### Exercise details
Copy every line of the data that contains the string "This".

Saved data entries
§ §

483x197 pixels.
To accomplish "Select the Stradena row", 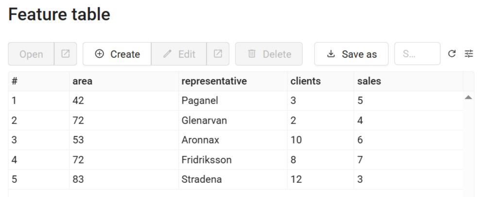I will (201, 179).
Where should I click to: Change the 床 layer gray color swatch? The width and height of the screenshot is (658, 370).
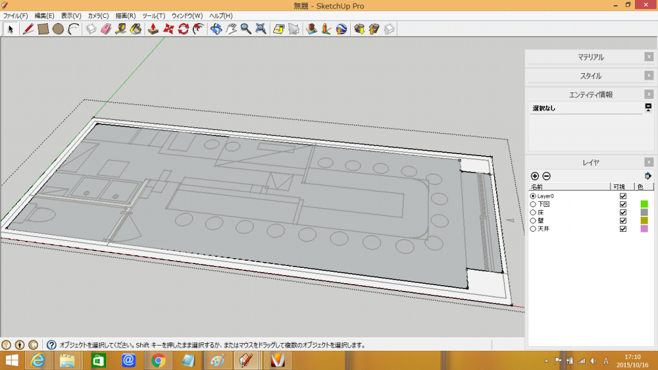click(644, 213)
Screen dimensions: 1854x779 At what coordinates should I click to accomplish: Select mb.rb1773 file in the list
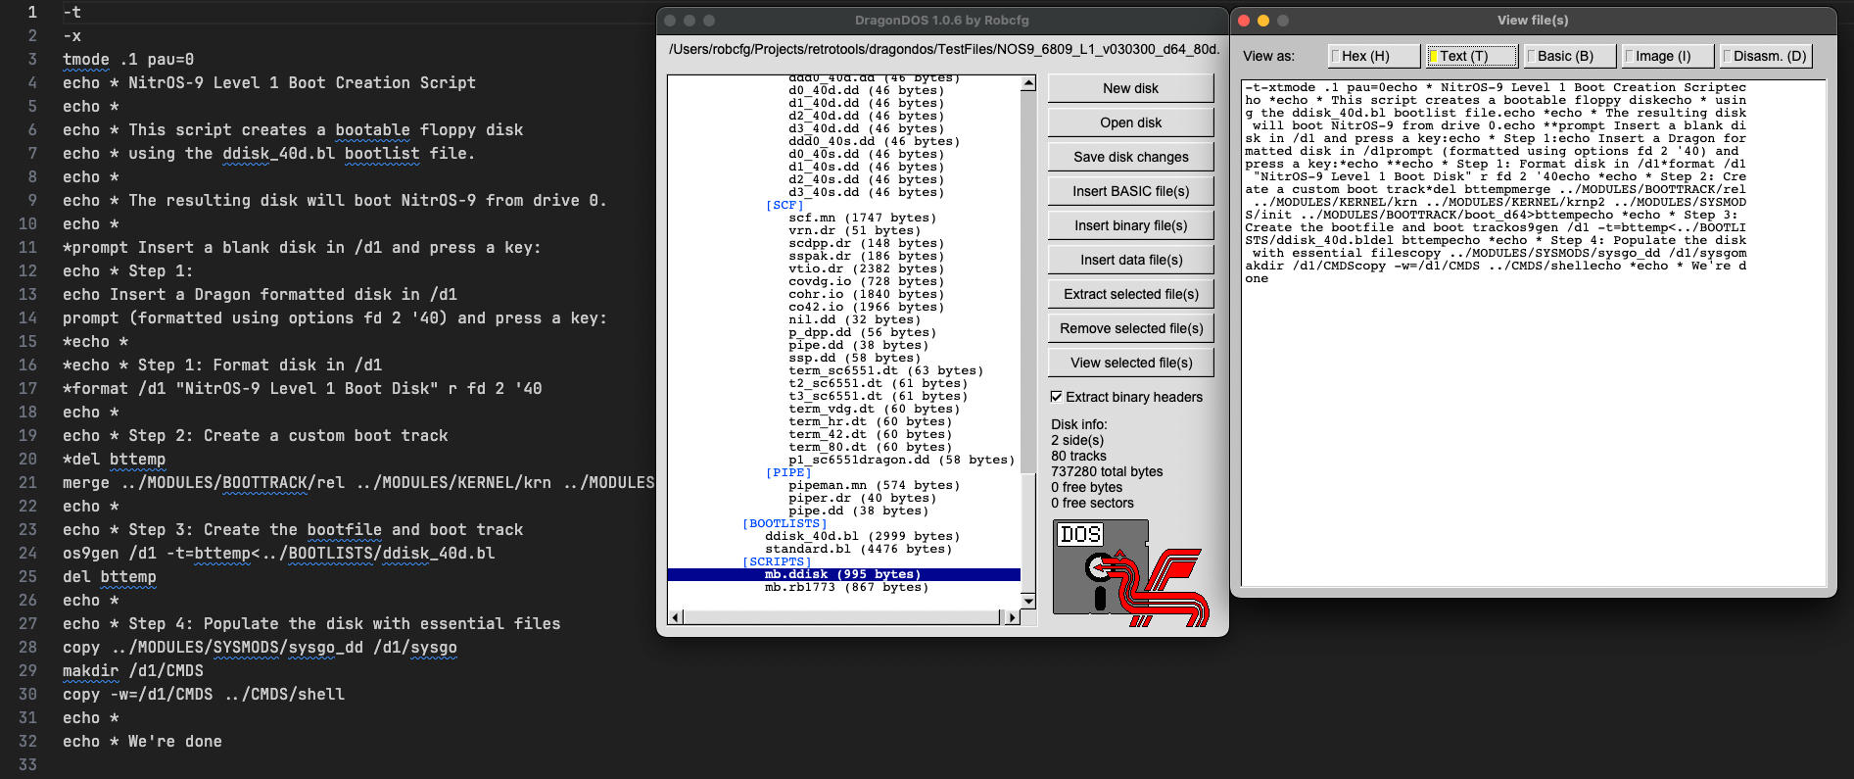pyautogui.click(x=845, y=587)
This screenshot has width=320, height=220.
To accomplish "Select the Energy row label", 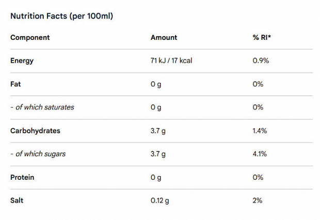I will (x=22, y=61).
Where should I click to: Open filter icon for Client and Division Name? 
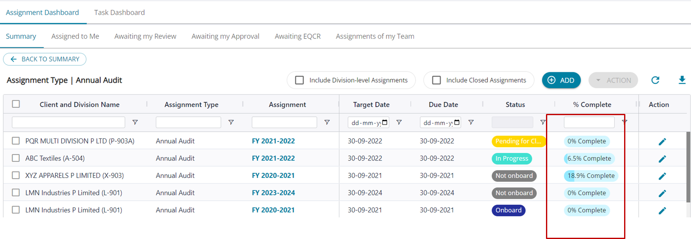tap(135, 123)
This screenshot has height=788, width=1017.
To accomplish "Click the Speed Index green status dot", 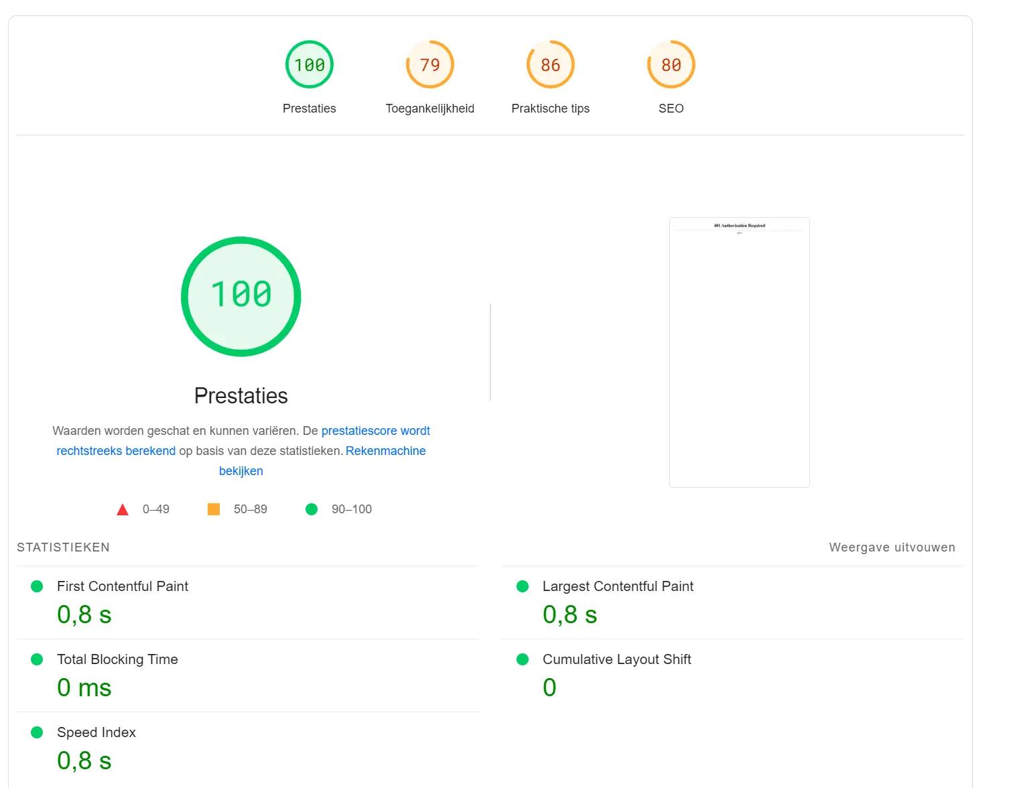I will (x=37, y=732).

§ §

### Response to the exercise
This screenshot has width=320, height=220.
This screenshot has height=788, width=1017.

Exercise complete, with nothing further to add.